Como esperava, a relação com a arquitetura era evidente, não fosse esse tantas vezes o seu ponto de partida. No entanto, para além do apelo dos materiais, e do olhar treinado para o equilíbrio das estruturas, o trabalho articulava-se - no discurso do Luís, do Diogo e do Sérgio - num conjunto encadeado que referências capazes de aludir tanto aos sistemas agrícolas de rega e cultivo, quanto a uma das mais emblemáticas obras de Sol LeWitt (All Variations of Incomplete Open Cubes, 1974).

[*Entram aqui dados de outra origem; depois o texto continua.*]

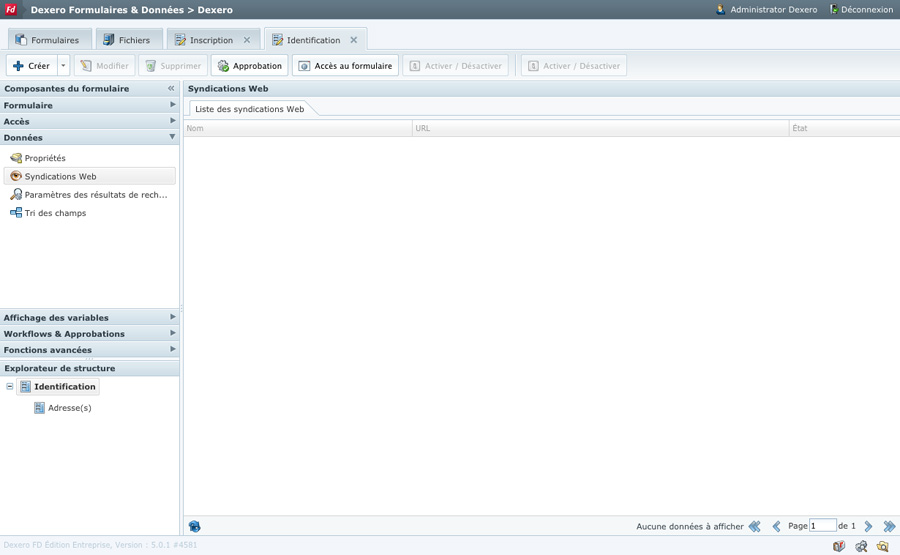
Task: Collapse the Identification tree node
Action: tap(10, 387)
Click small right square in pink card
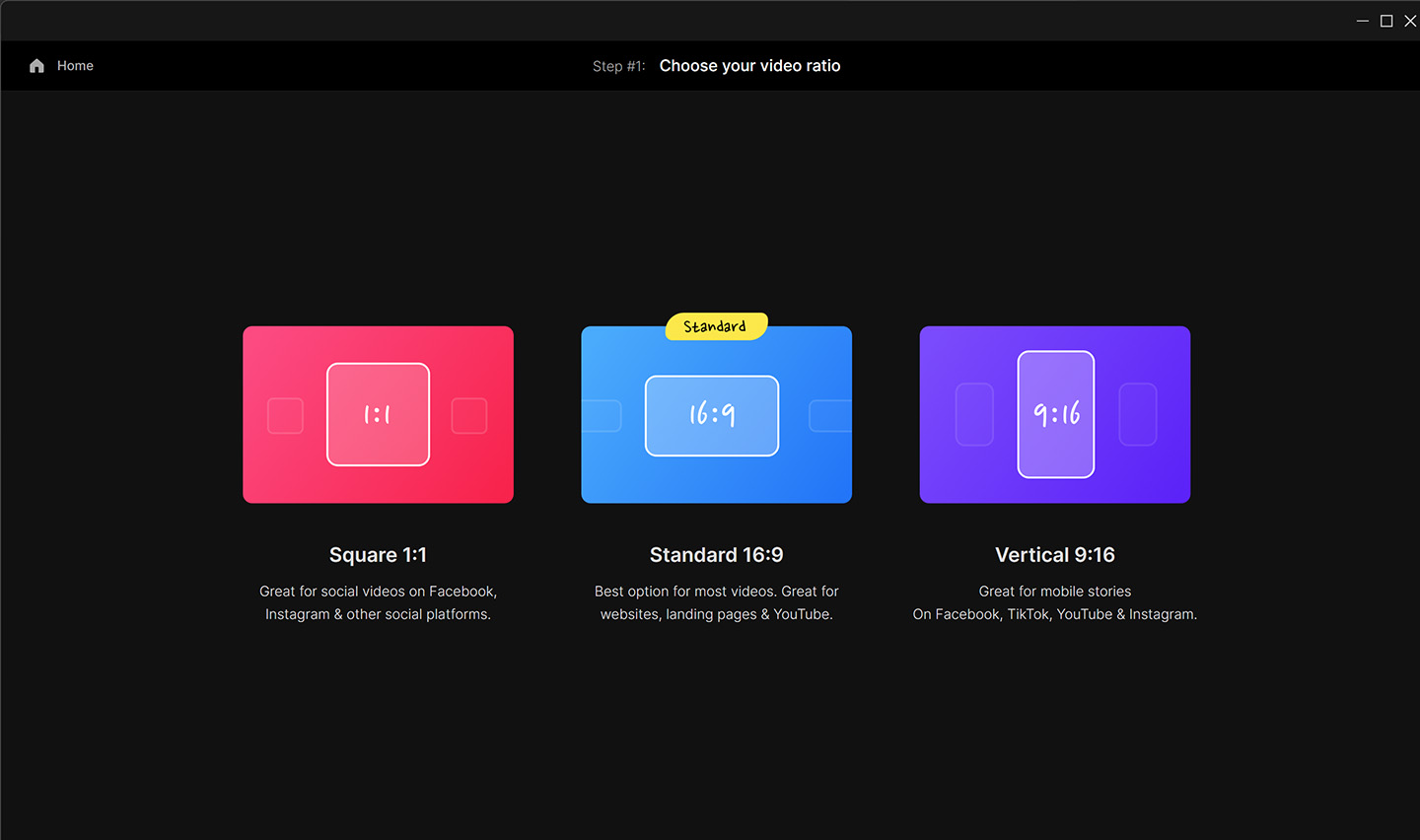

Se aceitarmos que a arte é sempre representacional - ao contrário da arquitetura que entre as suas muitas obrigações, não possui esta - então poderemos considerar que, sem dúvida, a representação arquitetada pel’Os Espacialistas, é a do indomável universo das possibilidades… e para a praxis artística, as possibilidades são praticamente tudo.

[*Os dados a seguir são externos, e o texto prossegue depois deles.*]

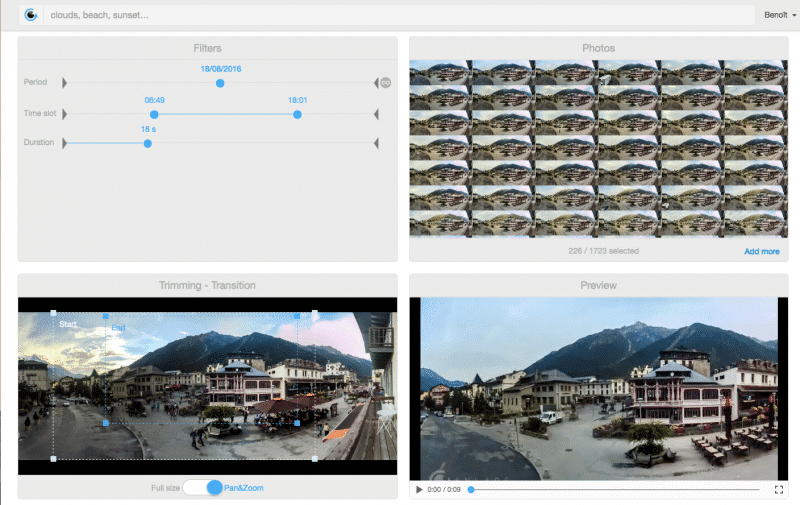Viewport: 800px width, 505px height.
Task: Click the top-left photo thumbnail in Photos grid
Action: pos(441,72)
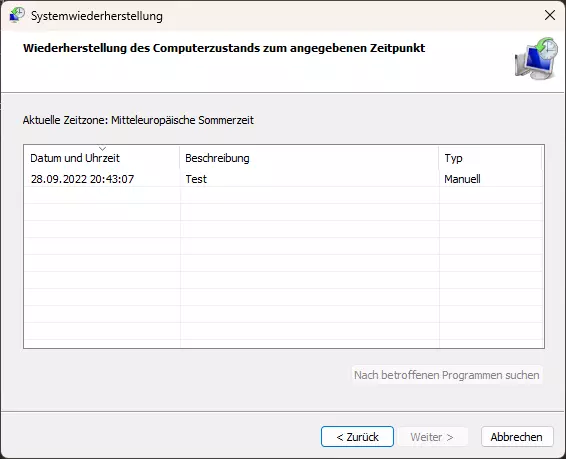Click the Zurück button
This screenshot has height=459, width=566.
point(357,437)
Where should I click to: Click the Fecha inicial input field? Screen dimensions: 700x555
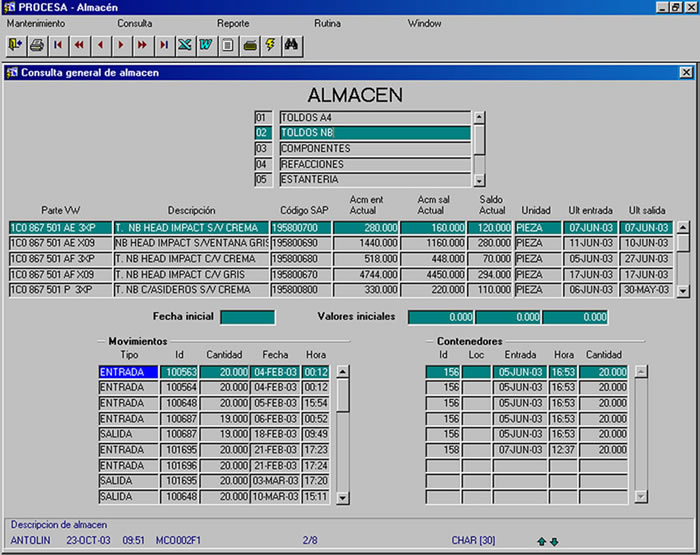(x=247, y=317)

O que surge como singular e paradoxal no vasto corpo de trabalho que o coletivo tem vindo a desenvolver – amplamente comentado, onde o espaço e a noção de série são sempre motivo de reflexão - é uma ardilosa, e para mim poética, articulação de uma racionalidade arguta associada a um aparente absurdo existencial.

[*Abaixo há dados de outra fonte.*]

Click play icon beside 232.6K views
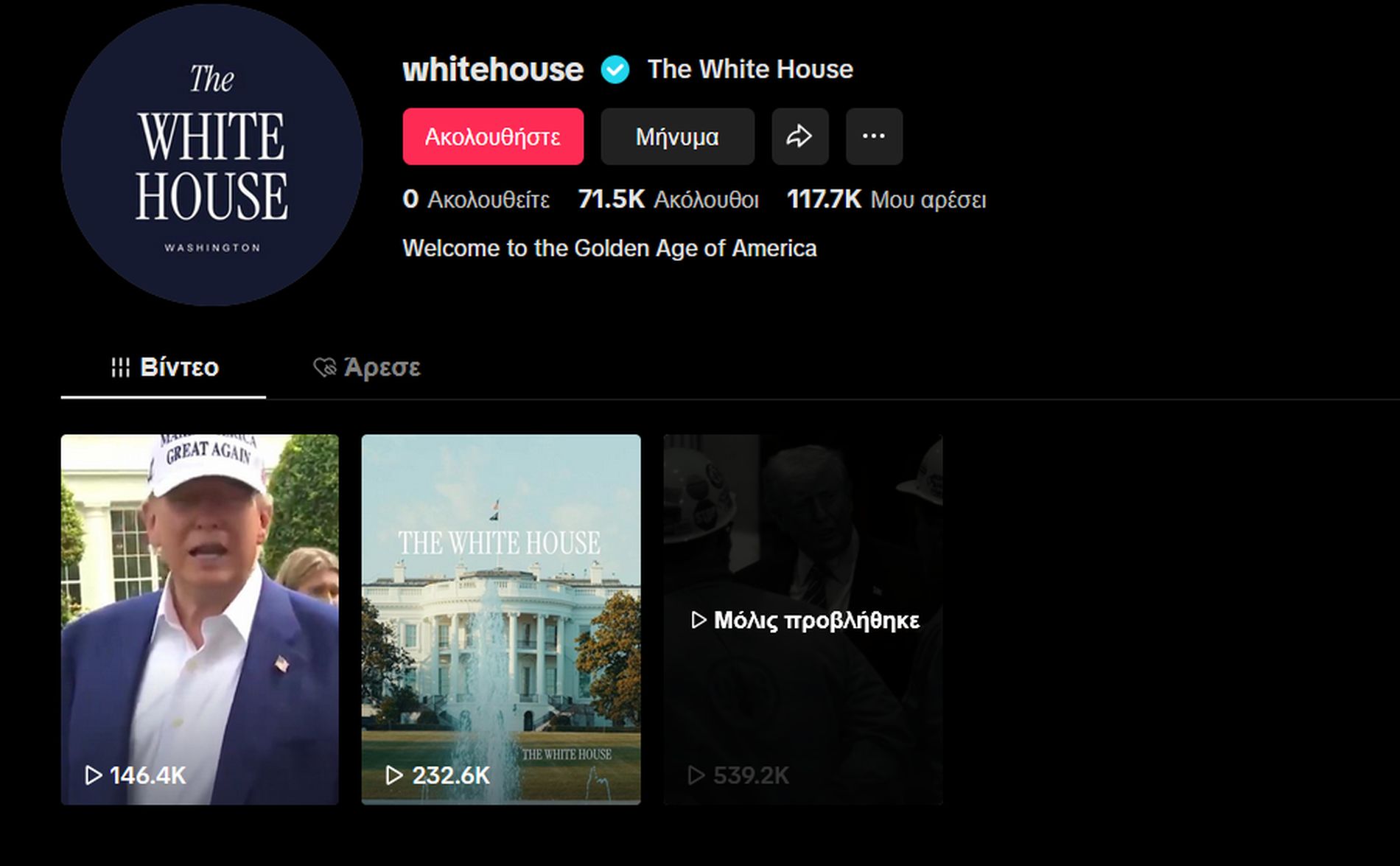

Ao mesmo tempo que Sol LeWitt é citado, Fischli & Weiss ou Erwin Wurm vêm à memória… um contra-senso, naturalmente. Mas uma contradição estimulante que ganha sentido em momentos expositivos como este.
Em “Campo de Jogo: Plantar, Cortar, Alçar” a premissa parece ser a da germinação - também ela voraz, devoradora de conceitos que se multiplicam em rizomas de relações.
A imagem da esfera de Hoberman transforma-se na imagem do dominó: nas suas multiplicações, relações e desdobramentos. Nasce assim um (campo de) jogo (cultivado) de sentidos onde, se considerarmos o dominó como uma unidade de construção, podemos usá-lo para intuir uma linguagem mais vasta e universal que trespassa a vontade humana de fazer / construir / produzir.
Pode uma peça de dominó assemelhar-se a um tijolo, na sua vista frontal? Poderá um tijolo, desprovido das suas paredes e despido até ao máximo da sua sustentabilidade, assemelhar-se à estrutura basilar de Maison Dom-Ino (Le Corbusier, 1914-1915)? Pode esse mesmo tijolo olhar-nos? Pode um campo agrícola, com os seus sulcos arados, e as suas áreas de cultivo talhadas, ser apenas mais uma disposição de um conjunto de peças num jogo de dominó? Podemos nós habitar esse dominó? E se o planificarmos novamente e ajustarmos a sua escala o suficiente, podemos encontrar o dado que lança a sorte que governa a descoberta?
Talvez seja uma questão de perspetiva. E por isso joguemos.... Plantemos, cortemos e alcemos, neste percurso criado no chão e paredes de uma galeria, tornada num laboratório de experimentação... num campo de nutrição e brotamento de imaginação.